-- SUPPLIED RECORDS start --
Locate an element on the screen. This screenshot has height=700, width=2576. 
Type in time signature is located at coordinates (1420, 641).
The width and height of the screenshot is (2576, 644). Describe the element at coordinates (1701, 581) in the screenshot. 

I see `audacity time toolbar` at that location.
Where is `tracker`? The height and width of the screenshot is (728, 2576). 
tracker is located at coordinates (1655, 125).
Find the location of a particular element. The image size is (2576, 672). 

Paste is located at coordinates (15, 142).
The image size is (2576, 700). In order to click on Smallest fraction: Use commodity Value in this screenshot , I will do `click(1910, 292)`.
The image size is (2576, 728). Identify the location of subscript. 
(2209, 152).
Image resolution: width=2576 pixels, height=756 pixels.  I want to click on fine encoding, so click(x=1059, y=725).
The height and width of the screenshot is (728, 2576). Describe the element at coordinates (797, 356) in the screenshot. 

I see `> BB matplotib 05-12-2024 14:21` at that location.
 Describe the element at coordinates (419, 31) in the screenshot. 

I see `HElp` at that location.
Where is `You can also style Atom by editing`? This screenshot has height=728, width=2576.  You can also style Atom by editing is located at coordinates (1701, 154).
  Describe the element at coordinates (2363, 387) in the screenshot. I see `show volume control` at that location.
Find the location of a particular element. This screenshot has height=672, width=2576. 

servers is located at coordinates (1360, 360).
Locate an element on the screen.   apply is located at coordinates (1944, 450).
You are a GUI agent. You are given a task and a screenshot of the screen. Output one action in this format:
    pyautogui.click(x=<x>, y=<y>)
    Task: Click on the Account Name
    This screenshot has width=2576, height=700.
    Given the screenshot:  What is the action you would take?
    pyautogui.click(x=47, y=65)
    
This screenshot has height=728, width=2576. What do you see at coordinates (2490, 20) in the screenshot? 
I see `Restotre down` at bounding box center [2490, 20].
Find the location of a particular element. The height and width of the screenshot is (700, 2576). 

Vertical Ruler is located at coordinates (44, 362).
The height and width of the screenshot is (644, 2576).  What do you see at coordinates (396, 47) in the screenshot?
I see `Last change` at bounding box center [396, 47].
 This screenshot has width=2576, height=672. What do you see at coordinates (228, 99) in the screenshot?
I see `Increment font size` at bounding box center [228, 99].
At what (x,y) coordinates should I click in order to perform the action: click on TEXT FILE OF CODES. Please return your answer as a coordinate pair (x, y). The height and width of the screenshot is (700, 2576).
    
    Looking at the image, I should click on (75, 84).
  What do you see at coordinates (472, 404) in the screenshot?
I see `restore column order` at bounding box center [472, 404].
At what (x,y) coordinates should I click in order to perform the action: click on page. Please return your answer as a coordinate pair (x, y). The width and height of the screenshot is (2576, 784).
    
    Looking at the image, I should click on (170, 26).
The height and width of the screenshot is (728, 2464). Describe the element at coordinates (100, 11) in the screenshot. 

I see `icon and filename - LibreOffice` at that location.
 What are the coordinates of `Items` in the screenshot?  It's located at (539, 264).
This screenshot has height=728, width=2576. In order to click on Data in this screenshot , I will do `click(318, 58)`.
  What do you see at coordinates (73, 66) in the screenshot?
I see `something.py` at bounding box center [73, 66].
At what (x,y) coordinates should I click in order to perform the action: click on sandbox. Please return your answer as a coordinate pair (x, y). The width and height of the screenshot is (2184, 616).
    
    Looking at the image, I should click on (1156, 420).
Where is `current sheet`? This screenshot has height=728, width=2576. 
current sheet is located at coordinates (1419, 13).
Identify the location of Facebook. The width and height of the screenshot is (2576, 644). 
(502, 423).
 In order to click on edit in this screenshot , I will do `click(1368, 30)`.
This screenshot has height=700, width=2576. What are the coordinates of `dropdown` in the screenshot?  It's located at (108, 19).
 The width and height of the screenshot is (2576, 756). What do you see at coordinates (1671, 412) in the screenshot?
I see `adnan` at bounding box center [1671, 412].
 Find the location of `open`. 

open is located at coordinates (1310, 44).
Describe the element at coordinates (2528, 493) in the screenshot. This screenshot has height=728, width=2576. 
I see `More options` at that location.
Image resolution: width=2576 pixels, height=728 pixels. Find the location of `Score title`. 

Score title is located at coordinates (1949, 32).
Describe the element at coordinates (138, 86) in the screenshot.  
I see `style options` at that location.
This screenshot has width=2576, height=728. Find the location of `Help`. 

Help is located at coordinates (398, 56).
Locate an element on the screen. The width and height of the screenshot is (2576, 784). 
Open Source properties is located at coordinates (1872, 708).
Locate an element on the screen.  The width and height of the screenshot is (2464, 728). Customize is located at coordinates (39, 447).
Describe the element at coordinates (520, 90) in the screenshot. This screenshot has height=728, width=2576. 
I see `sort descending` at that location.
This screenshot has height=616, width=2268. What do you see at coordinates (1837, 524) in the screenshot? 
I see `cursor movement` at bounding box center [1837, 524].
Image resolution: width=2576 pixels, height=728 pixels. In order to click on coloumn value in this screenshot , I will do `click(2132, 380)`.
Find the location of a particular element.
-- SUPPLIED RECORDS end --
== WORK TO COMPLETE ==
Count the lines of the data above that contain the string "Please", treating uppercase and lowercase as distinct, and give only the resulting number.

== SOLUTION ==
3